What other ideas/suggestions might folks have to improve performance of this code?
Thanks!
What I've tried
Implementing foreachSymbolCallOccurrence in Swift.
Exposing the C++ implementation of foreachSymbolCallOccurrence to Swift, to rule out performance problems in my implementation.
Profiled the Swift-C interop layer and began exploring withoutActuallyEscaping.
I profiled my code that calls into indexstore-db hundreds of times, with various signposts. I have at least a few dozen runs that show a bottleneck in forEachSymbolOccurrence.
I've tried recursively using foreachOccurrence(relatedToUSR: but the related symbols didn't seem to contain the relations I was looking for. Performance was also not any better.
Building my own caching and adding various optimizations in my code that calls into indexstore-db.
There's a noCache argument in a call to Reader.foreachSymbol in StoreSymbolRecord, line 281. Setting it to false appeared to have a minor improvement, but not nearly enough.
None of these changes overcame the bottlenecks I was encountering. Then I noticed these comments and began to wonder if either or both of them could help.
I'm not sure we're going to be able to do much better than linear here, unless we can terminate the loop early. But IIUC your use case correctly, we cannot (since you want the full transitive closure).
Is libcache still a valid approach to optimize this code? Which class would host the cache? (Either a symbol record or the index implementation?)
The cache might help with subsequent requests accessing the same record (depending on what we actually cache), but not for a single request. So depends on whether your actual goal is a single request or many.
libcache is also referring to macOS's cache.h, so we'd also need another solution on other platforms. Rather than libcache, it could probably just be something like an LRU cache.
I would also assume that in these cases the record is already in-memory much of the time anyway, so I'm not sure how much this would actually end up helping with performance.
Another comment that notes that a loop could terminate earlier if not for multiple symbols appearing with differing roles. (120 lines below the first one.)
Are you seeing foreachSymbolOccurrenceByUSR in your traces? I wouldn't expect this to contribute much (compared to the loop over occurrences).
What other ideas/suggestions might folks have to improve performance of this code?
I assume you're already limiting your occurrences lookup to the relevant roles.

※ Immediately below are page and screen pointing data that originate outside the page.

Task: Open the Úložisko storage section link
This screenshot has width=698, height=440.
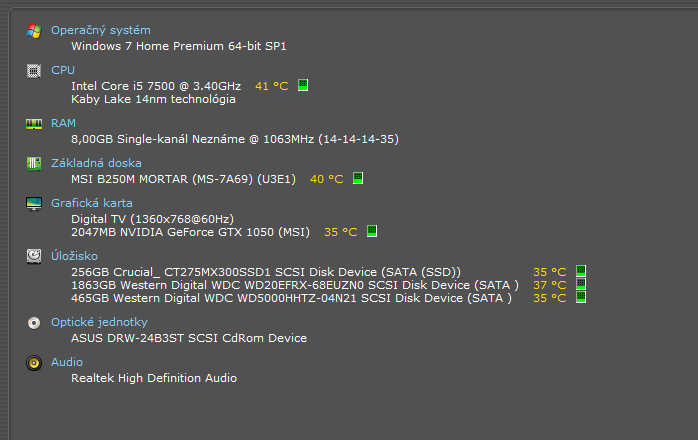Action: 74,256
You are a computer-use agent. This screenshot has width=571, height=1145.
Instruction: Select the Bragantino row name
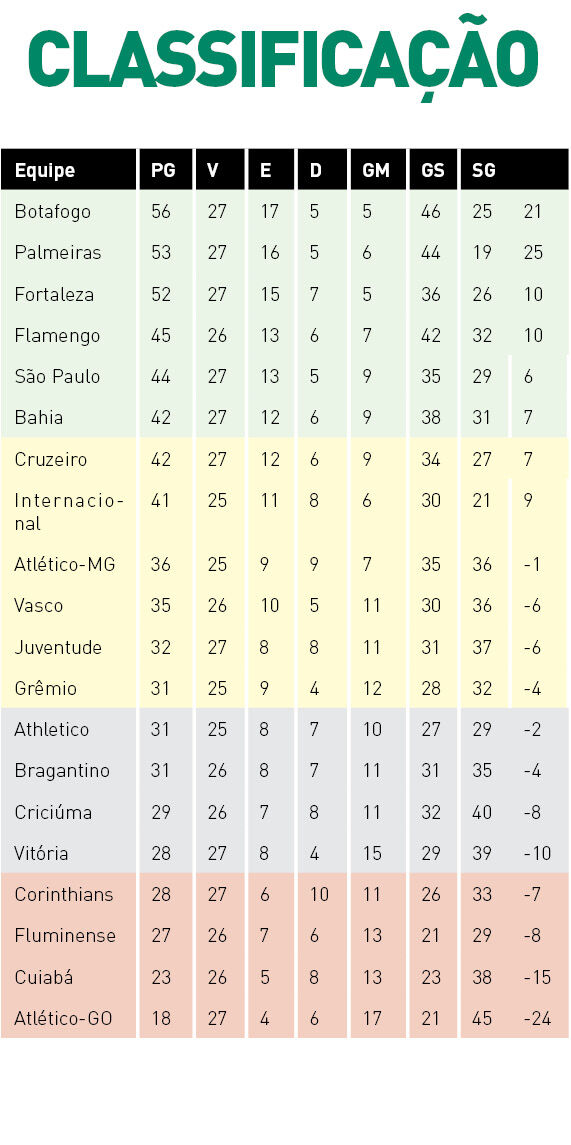point(62,770)
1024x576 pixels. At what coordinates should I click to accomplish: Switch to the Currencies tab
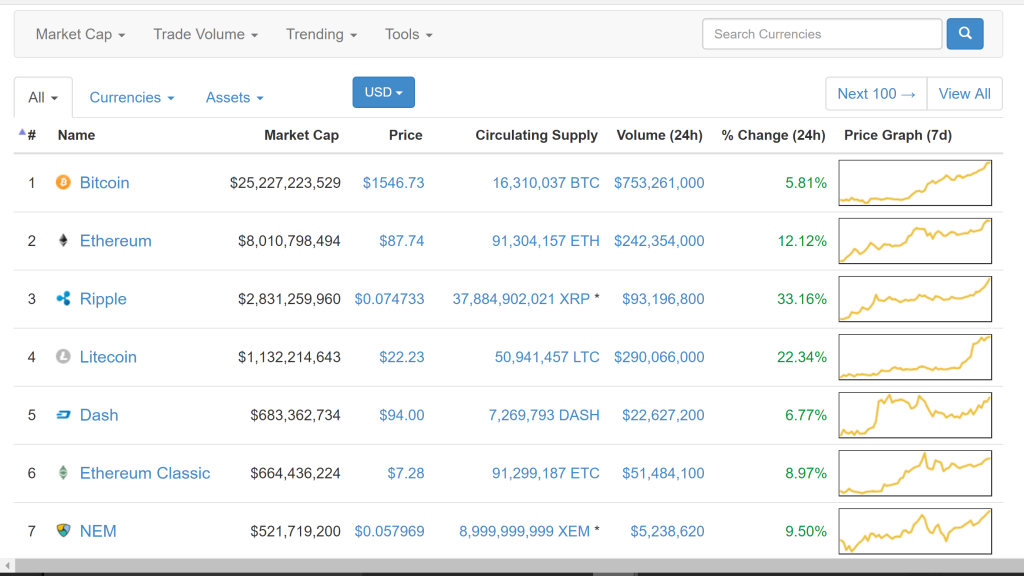[132, 97]
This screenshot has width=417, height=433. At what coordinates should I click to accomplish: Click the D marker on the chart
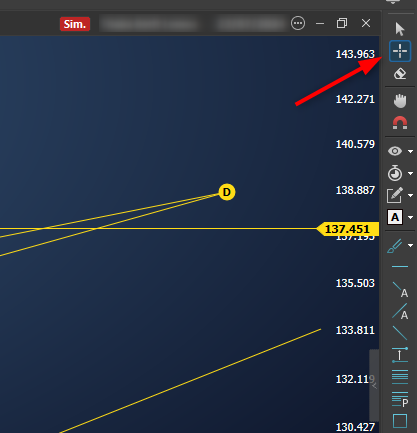227,192
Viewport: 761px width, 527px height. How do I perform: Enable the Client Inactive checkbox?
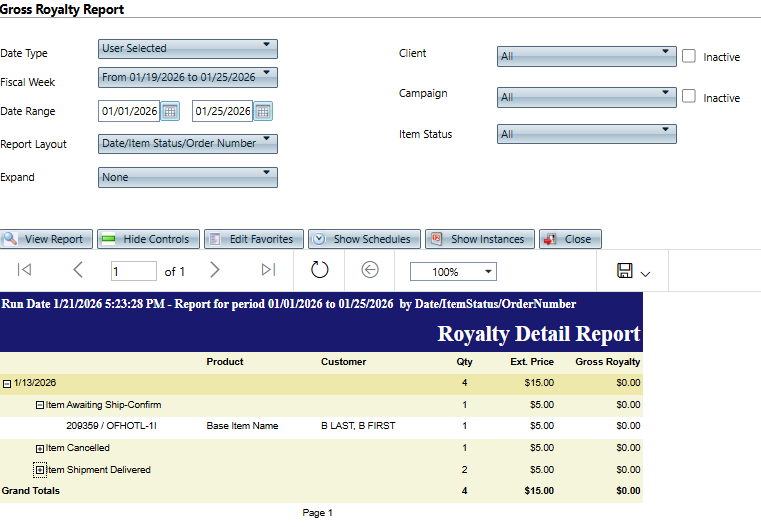pos(689,56)
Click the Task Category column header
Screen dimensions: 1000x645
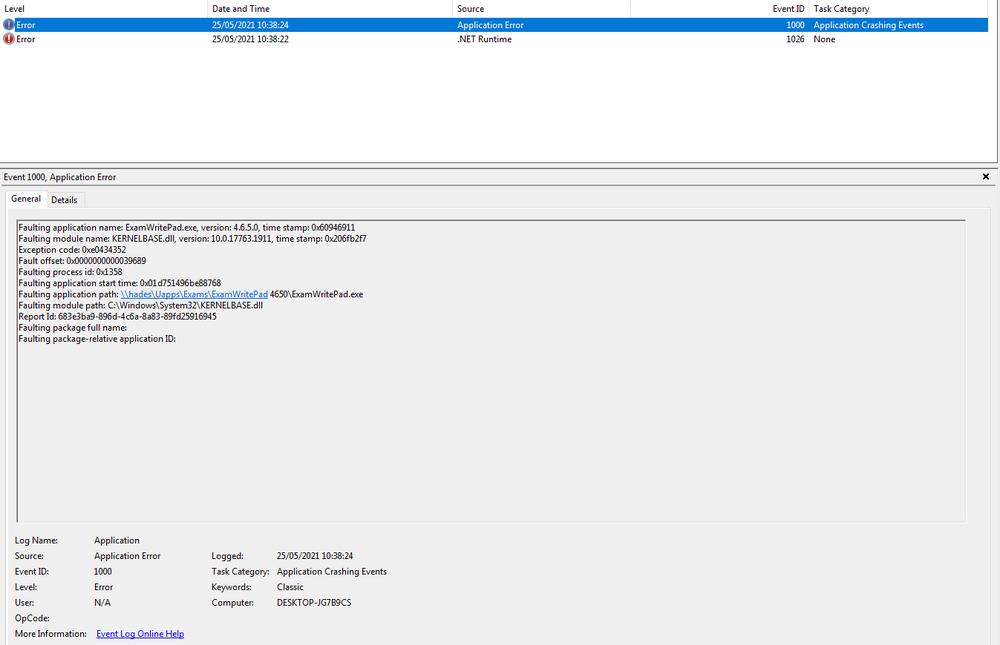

@bnbarham I did see that you’ve signed off of the IndexStoreDBproject, so thank you for your work on that. In the interest of closing the loop, here’s a reply that you deserved a long time ago:
The benefit is that not only am I doing a full transitive closure for a set of symbols, but I’m doing multiple transitive closures which overlap with each other. A cache enables early terminations when symbols are related to each other (methods contained by the same class will overlap along the “contained by” path, but differ along the “called by” or “overridden by” paths.)
In my case, there are many requests.
I definitely saw these in my traces, but it was the sheer number of calls which amplified the relatively small weight of each individual call.
I’ve added caching in the client/application layer. That has, in my testing, helped significantly. It’s been a while, so I don’t recall but it was the difference between minutes to several seconds.